Nous ne savons pas ce qui se produira aux États-Unis dans les prochains mois. Je me suis rendu outre-Atlantique à plusieurs reprises cette année et j’ai également assisté à la Conférence de Munich sur la sécurité. Nous continuons à entendre des commentaires très encourageants de la part de nombreux Républicains. Je pense que la relation entre les États-Unis et l’Europe peut se maintenir et évoluer de manière positive, quel que soit le vainqueur à la Maison-Blanche.

Je pense que les mesures pratiques mises en œuvre à travers le Conseil technologique transatlantique et le Paris Cyber Summit sont essentielles pour rassembler les responsables des agences de sécurité, et discuter avec ceux qui travaillent à des niveaux en dessous des présidents ou même des ministres, afin de trouver des solutions.

Je pense que c’est crucial au regard des commentaires prononcés par différents politiciens américains, qui peuvent surprendre et même susciter des inquiétudes.
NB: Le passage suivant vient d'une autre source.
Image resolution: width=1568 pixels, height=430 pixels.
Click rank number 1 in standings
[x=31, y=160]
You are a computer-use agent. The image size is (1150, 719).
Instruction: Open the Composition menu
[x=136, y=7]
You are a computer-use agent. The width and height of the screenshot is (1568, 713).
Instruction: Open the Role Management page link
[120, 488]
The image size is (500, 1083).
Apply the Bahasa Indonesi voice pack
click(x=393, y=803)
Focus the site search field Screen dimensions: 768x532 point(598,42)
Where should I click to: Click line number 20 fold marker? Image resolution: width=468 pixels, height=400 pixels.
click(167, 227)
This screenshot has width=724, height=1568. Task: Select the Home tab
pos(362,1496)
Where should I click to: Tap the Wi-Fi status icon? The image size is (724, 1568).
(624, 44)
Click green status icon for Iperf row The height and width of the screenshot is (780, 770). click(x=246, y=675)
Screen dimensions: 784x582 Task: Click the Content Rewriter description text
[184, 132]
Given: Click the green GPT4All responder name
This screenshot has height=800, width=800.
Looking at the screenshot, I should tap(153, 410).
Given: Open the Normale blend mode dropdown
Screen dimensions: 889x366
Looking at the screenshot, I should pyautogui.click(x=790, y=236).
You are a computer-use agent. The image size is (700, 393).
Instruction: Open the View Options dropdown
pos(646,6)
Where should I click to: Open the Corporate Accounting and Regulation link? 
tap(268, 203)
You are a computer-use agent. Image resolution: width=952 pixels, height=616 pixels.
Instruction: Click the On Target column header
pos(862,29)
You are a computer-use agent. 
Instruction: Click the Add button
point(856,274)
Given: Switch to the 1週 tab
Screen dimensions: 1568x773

De la même façon, nous devons reconnaitre que la grande majorité des politiques des États-Unis et de l’Europe s’alignent à l’échelle mondiale.

Quel que soit le nouveau président des États-Unis, j’espère qu’il y aura une bonne relation entre l’Union européenne et les États-Unis au cours des quatre prochaines années, car, très franchement, il y a bien d’autres pays dans le monde qui piétinent l’État de droit et les libertés.

Les opinions exprimées dans cet article sont celles de l’auteur et ne reflètent pas nécessairement celles d’Epoch Times.